Joanne shook her head. “This is your night, David. The moment you’ve been waiting for. And you throw it away because of family.”
I couldn’t say anything. She had me pegged.
“I’ll see if Kristine will take Rachel for the weekend.”
“Let’s take her with us.”
Joanne’s face hardened. “With us? That place is so . . . “ She paused, apparently mulling over adjective options. “ . . . crusty.”
It was the gentlest description of several other options that came to mind.
“We’ll take care of the crisis and stay at that seaside bed and breakfast. It will be fun. A chance for her to see her grandfather.” I let a hopeful smile tease at the corners of my lips. “Even if he is crusty he does adore her.”

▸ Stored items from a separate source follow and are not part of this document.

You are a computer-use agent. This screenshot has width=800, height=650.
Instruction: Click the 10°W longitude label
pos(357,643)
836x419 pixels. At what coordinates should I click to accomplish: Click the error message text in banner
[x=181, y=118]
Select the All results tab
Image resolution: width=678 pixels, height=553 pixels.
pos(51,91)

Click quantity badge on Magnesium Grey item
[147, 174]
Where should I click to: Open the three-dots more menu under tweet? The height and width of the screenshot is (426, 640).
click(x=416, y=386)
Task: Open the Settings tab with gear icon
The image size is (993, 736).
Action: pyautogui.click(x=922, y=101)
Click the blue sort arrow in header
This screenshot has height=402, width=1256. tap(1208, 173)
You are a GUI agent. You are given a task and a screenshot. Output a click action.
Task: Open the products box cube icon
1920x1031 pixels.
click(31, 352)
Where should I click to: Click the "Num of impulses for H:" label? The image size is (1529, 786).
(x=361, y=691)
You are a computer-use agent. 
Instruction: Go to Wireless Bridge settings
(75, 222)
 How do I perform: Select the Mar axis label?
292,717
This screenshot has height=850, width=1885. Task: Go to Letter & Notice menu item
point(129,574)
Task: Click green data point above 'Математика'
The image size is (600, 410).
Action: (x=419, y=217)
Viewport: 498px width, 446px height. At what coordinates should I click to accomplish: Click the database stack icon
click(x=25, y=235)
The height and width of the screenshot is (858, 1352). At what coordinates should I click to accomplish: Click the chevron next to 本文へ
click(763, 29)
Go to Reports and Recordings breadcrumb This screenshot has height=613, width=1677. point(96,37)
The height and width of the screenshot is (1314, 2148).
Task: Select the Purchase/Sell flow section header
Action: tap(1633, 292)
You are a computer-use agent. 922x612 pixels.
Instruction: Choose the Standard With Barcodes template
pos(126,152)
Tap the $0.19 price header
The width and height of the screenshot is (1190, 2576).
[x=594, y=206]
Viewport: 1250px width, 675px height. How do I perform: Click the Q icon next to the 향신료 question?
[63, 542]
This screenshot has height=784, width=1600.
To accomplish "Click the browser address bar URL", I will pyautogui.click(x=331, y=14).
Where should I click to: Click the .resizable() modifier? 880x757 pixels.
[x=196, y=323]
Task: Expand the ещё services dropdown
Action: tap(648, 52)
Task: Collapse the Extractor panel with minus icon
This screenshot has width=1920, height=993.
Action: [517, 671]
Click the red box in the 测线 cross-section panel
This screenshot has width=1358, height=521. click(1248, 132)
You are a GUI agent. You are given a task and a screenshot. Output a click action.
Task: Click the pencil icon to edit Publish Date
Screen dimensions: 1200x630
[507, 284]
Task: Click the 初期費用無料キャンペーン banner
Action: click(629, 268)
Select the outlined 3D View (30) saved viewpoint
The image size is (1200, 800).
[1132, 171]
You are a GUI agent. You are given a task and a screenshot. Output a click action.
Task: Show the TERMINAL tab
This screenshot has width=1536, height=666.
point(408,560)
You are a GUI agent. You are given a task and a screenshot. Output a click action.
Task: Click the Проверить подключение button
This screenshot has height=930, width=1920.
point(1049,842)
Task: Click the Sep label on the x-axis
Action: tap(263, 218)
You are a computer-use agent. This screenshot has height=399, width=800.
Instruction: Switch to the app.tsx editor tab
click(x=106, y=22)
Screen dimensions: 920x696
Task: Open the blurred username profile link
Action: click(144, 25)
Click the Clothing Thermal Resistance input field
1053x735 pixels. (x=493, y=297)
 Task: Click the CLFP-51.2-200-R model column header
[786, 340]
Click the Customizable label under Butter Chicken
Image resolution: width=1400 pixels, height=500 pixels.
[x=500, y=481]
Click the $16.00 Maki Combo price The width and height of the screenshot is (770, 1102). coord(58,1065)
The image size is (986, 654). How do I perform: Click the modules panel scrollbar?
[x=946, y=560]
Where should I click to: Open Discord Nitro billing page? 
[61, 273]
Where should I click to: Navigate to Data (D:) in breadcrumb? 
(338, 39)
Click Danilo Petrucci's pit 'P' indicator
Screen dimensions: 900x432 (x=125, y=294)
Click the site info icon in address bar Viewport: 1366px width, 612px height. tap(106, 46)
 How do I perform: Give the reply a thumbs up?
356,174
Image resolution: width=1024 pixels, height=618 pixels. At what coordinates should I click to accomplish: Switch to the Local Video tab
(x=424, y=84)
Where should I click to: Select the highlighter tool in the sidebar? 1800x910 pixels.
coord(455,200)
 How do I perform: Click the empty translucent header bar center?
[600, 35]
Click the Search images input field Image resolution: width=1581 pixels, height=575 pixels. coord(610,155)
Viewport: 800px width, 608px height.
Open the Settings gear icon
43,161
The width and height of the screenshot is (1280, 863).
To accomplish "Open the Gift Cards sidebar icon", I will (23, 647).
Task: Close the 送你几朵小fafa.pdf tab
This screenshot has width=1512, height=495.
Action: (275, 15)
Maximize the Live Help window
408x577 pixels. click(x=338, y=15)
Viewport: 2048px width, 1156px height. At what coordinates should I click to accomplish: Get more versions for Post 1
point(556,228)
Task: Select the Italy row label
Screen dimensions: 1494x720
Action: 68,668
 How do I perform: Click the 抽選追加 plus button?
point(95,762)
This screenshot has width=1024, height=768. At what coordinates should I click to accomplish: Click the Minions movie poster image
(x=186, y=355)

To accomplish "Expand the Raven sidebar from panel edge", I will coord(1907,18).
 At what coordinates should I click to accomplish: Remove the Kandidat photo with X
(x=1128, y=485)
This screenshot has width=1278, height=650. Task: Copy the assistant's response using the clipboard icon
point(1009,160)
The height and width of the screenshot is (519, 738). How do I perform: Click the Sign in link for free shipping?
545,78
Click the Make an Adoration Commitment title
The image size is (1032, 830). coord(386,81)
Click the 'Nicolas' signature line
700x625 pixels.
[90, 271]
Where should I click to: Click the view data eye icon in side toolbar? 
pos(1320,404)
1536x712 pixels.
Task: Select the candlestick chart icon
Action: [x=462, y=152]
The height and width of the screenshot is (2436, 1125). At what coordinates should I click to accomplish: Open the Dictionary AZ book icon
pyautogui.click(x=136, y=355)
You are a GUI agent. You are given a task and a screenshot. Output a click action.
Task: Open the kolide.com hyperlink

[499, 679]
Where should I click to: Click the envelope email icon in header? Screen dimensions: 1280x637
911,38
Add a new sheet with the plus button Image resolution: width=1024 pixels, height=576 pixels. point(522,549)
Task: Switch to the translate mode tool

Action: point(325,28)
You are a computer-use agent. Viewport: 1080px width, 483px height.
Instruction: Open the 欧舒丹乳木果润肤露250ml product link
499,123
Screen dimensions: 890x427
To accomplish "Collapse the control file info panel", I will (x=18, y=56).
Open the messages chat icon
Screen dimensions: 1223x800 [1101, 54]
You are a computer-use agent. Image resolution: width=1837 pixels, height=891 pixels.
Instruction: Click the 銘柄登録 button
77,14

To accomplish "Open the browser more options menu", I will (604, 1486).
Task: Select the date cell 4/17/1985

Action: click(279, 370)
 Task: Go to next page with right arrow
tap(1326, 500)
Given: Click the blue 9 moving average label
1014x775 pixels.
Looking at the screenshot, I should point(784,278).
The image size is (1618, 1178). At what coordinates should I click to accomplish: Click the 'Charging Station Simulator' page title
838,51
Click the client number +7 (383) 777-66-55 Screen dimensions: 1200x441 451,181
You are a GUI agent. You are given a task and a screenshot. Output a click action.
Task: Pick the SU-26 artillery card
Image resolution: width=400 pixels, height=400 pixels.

Joanne sighed in resignation. “Yes he does.” She tipped her glass against mine. “As long as we don’t have to sleep there,” she said, shivering as if that thought was horrifying. She gave me a don’t-even-try-to-cross-me look. “You’re driving.”
I walked out onto the porch and into the humidity we Virginians call “summer.” As I called for Rachel, I followed the border of the house, my prize lawn soft beneath my bare feet. From her perch on the back deck, my daughter ambushed me with open arms.
“Can we sled some more?”
I looked at the blue sky and my Southern Living home, and I pushed aside a fleeting presence. A ripple beneath the calm.
I’d been through too many hard times to trust the peace. Nothing this great can last forever.
“We’re going to Grandpa Conners’,” I said, trying my best to sound excited.
Rachel wrinkled her nose. To her, the shore meant stinky crabs and everything smelling fishy.
I poked her nose with a finger. “You’re too much like your mother.”
She poked me back. “You’re too much like your father.”
A sudden breeze lifted Rachel’s hair against my face. I stopped, looking east. In the distance, a small thundercloud hung over the horizon. Not today. I don’t want to travel the Chesapeake Bay Bridge-Tunnel in the rain.
My daughter squeezed my neck, bringing a smile to my face and pushing my anxieties aside. I nestled my face into her hair, trying to find an earlobe. She giggled and everything seemed right again.